Amy Tan, The Joy Luck Club, 1989

Part 3: "American Translation"

        The "mirror" balance of this tale group’s introductory talk-story condenses much of Tan’s evolving understanding of the competition for authority between mothers and daughters. The mirror metaphor also communicates her sense of the reversals which "mirroring" generations observe when they look backward at their parents or forward at their children. The exact sense in which the daughter sees "her own reflection looking back at her" is left ambiguous, however (159). Her mother appears to assume it would be a good thing to replicate her daughter, but could it be a disaster if the daughter is, herself, a bad child? This section contains some of Tan’s most pointed satire of contemporary American culture as three of the four daughters recount the horrific marriages they have made, mostly to American men, and the bizarre careers they have found themselves pursuing in the booming, "post-feminist" economy of 1980s California. The daughters’ lives are all, in one way or another, falling apart, and their mothers’ efforts to save them run into translation trouble.

Lena St. Clair: "Rice Husband"

        Lena’s marriage to Harold represents a kind of nineteen-eighties "rational revision" of the relationships of their parents. The divisions in their finances reflect the divisions in their lives, and Ying-Ying’s visit acts as a catalyst to expose the fact. On the way, we’re reminded that Rose Hsu Jordan’s marriage has failed, as well (169), and Lena’s fearful lack of self-assertiveness seems to doom her to be victimized by her husband. Notice the way that Harold’s career depends upon his wife’s creativity, but her job as his "employee" effectively traps her career (172-3). They appear to understand each other perfectly until they realize they understand nothing about each other. How might this relate to the problem of "translation," from Chinese to American or from female to male? The symbolic expression of the marriage’s collapse, Harold’s badly designed end-table, collapses to end this tale but the reason for its collapse and the significance of Ying-Ying’s question will be revealed only at the end of the mother’s second tale, "Between the Trees" (which Tan wrote first of all these tales—hmmm...?).

Waverly Jong: "Four Directions"

        The directions are north, south, east, and west, of course, but they’re also suggestive of how Waverly has been pulled in contrary directions by her struggle with her mother. The attempt to score points, to outwit her, has left them both almost unable to communicate, perhaps a legacy of the fight over chess. Her breakthrough, as she tries to stage it by managing to get her mother to invite Rich Shields to dinner, fails as far as she understands it, though her mother appears not to care very much. The real breakthrough comes when she believes her sleeping mother is dead. Why does this have such an enormous effect upon her, and how does her mother respond as she does to Waverly’s admission that "I just don’t know what’s inside me right now?" (201).

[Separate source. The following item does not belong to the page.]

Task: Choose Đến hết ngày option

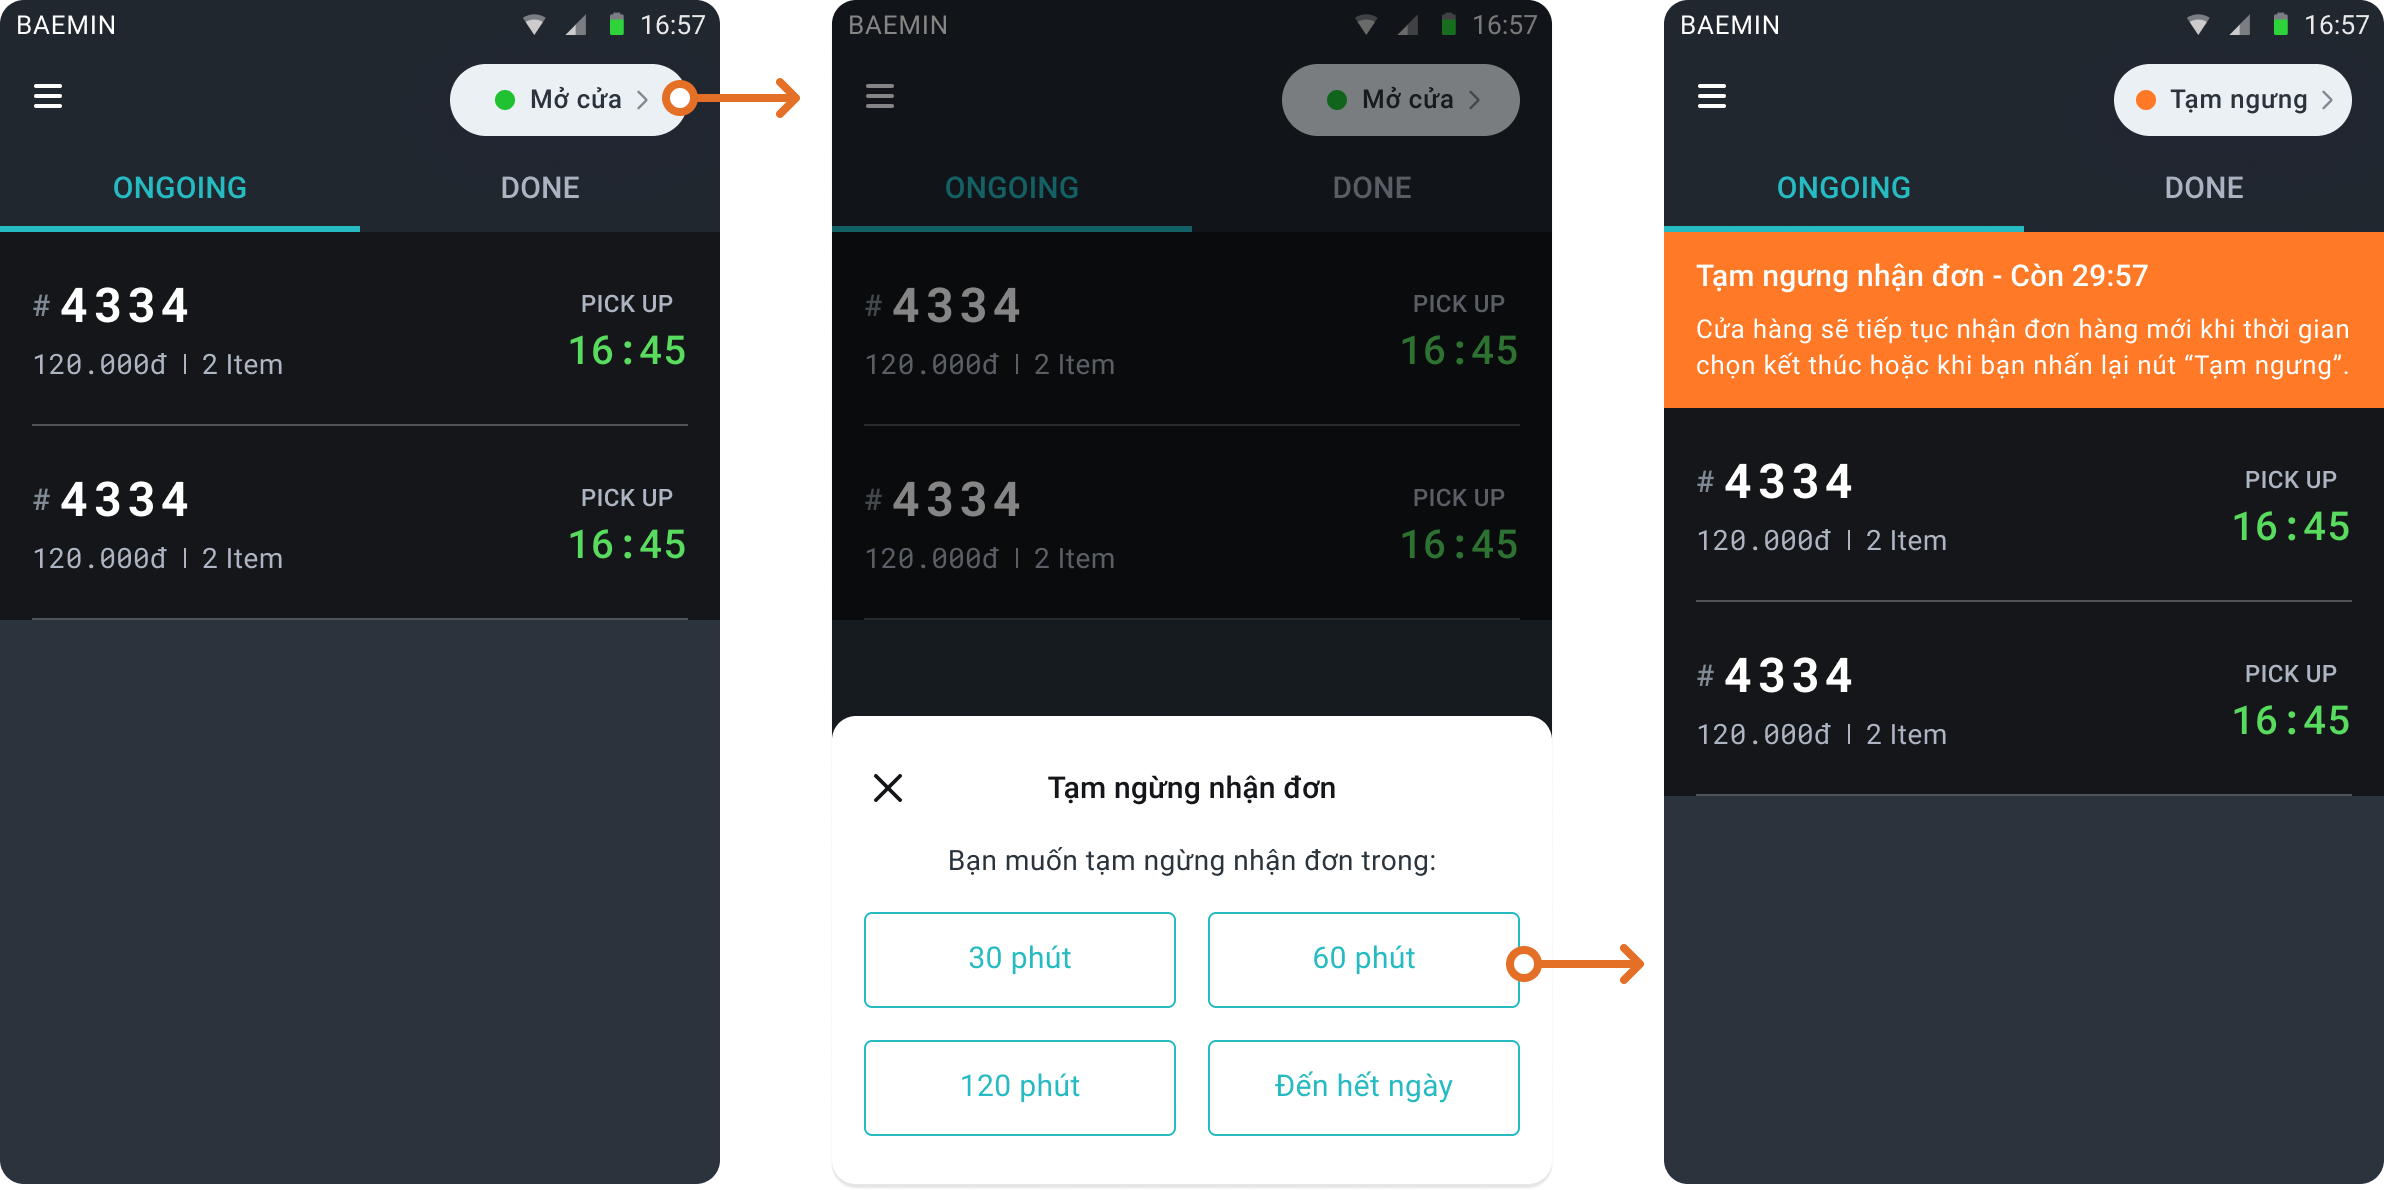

Rose Hsu Jordan: "Without Wood"

        An-Mei realizes Rose’s marriage to Ted Jordan is over while her daughter is still denying the fact, lost in the heimongmong or dark fog of her confused emotions. Her conversations with Waverly and Lena do little to help her at first, since both her friends have gone through similar disasters (210-11). The key to her problem, says mom, is that Rose is "without wood," not resistant enough to others’ ideas and prone to being pulled out of the ground like a weed (213). This gets literally expressed in Ted’s garden, which has run amok since he started divorce proceedings, and it’s how Rose finds her strength to turn the tables upon him. How does this give her words power over Ted, and how does it relate to the image of "weeds" in her final dream?

Jing-Mei Woo: "Best Quality"

        Another dinner party catastrophe brings June to realize her struggle with life was pointless—"I was no better than who I was"—but simultaneously she is being given a jade pendant by her mother who tells her it’s her "life’s importance" (233, 235). Aside from illustrating how effortlessly Waverly Jong can still defeat her old playmate and competitor, how does this tale’s conclusion affect our sense of what the competition was all about in the first place? Anglo-American psychology has spent over a century trying to identify the things that make some people happy and productive, and to discover why others cause us misery. What does this tale’s use of the term "life’s importance" suggest about another way to understand the secret of harmonious life? The secret of Jing-Mei’s name will be revealed in the last tale, "Two Tickets," but her mother’s comment about her choice of the crab is the key.